Recurrir a utilizar la figura del terapeuta como un objeto benevolente interno también sirve para modificar y desintoxicar al sobreviviente en la relación consigo mismo. El paciente empieza a tener un sentido del “nosotros” que refleja la internalización del terapeuta en relación consigo mismo. Muchos sobrevivientes vivencian autoaversión y castigo. La internalización de la autoestima del terapeuta y su fortaleza pueden intervenir en la lentificación del autoataque. La internalización entonces, no sólo del terapeuta sino de la relación terapéutica en sí misma, ayuda al desarrolla de un modo alternativo de relación interpersonal que enfatizan la empatía, el respeto, y la protección- más que la conexión, la humillación,  y la explotación.

La relación terapéutica  crea un medio que apoya, en el cual el terapeuta y el paciente pueden tratar temas como la angustia de separación, miedo al abandono y otros…Este medio protector es esencial para el desarrollo del afecto tolerante e integrador. Muchos pacientes sobrevivientes traen a su terapia miedos intensos de descompensarse, de paralizarse, disociarse y perder el control.
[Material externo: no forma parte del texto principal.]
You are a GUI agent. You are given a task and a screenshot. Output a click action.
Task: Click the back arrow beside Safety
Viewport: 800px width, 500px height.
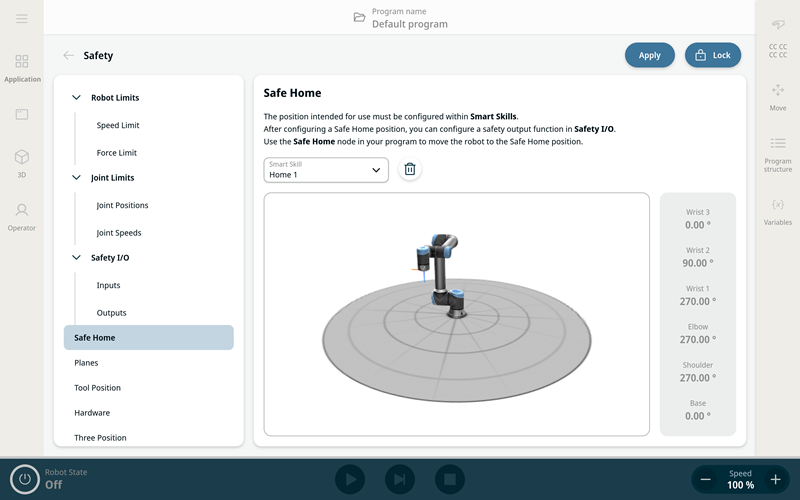(x=68, y=56)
También, un ambiente psicoterapéutico que apoya puede despertar en el paciente sobreviviente viejos anhelos de preocupaciones por cuidados maternos primarios y evocar defensas psicológicas contra la esperada frustración, ansiedad y duelo.

En la nueva relación terapéutica, los pacientes pueden considerar la posibilidad de una identidad personal que incorpora un sentido del yo en relación a otro que es tolerante , amable y no tóxico.

El trabajo psicoterapéutico incluye frecuentemente el tema de la vergüenza .Los pacientes sobrevivientes son  propensos a temas de  vergüenza y  de necesidad y expresión de los afectos( que son poderosos disparadores de la vergüenza y el autoataque). La vergüenza interrumpe la conexión terapéutica. Su manejo requiere y construye capacidades del yo. Un terapeuta advertirá que su paciente siente vergüenza y encontrará las palabras para hablar con él/ella. Parte de este proceso es el desarrollo de un lenguaje mutuo en la psicoterapia para comunicar necesidades y poder hablar sobre temas “peligrosos y prohibidos” desde el contexto familiar. Con el tiempo se podrán descifrar relaciones con objetos internalizados e identificar el estilo de cuidado que el paciente se dá a sí mismo.

Cuando un paciente internaliza al terapeuta y a la relación terapéutica, tendrá más recursos en su haber y el trabajo terapéutico será más integrado y productivo. Esta faz del trabajo puede llevar mucho tiempo, recurre a lo largo de la terapia en la medida en que emerge nuevo material.

Los recursos del yo a menudo se utilizan para obtener contactos interpersonales positivos. Por lo cual muchos sobrevivientes tienen recursos del yo extremadamente bien desarrollados que le permiten identificar y satisfacer las necesidades de otras personas o sobresalir en ciertas áreas como el trabajo, el arte o el mundo académico. Los terapeutas pueden fracasar en su intento de reconocer el dolor profundo y la lucha de los pacientes sobrevivientes con los recursos del yo muy desarrollados, estos pacientes funcionan en el mundo de una manera que parece exitosa. Y aún así, con capacidades del yo dañadas, se autoatacan , tienen terror y cuando están solos se sienten sobrepasados por el pánico y la desesperación.

No podemos extendernos más en el tiempo para describir estos procesos psicoterapéuticos complejos. Sólo decir que estamos reunidos hablando de un secreto vergonzoso para la sociedad: los niños que la sociedad dice valorar y proteger, son comúnmente violados, atacados, molestados, cuidados con negligencia. Crecen y soportan una vida con numerosísimos síntomas y restricciones.

Trabajar para quienes han sido dañados para restaurar su valoración es una contribución a la sociedad a través de romper el ciclo de abuso que el silencio y la vergüenza también engendran.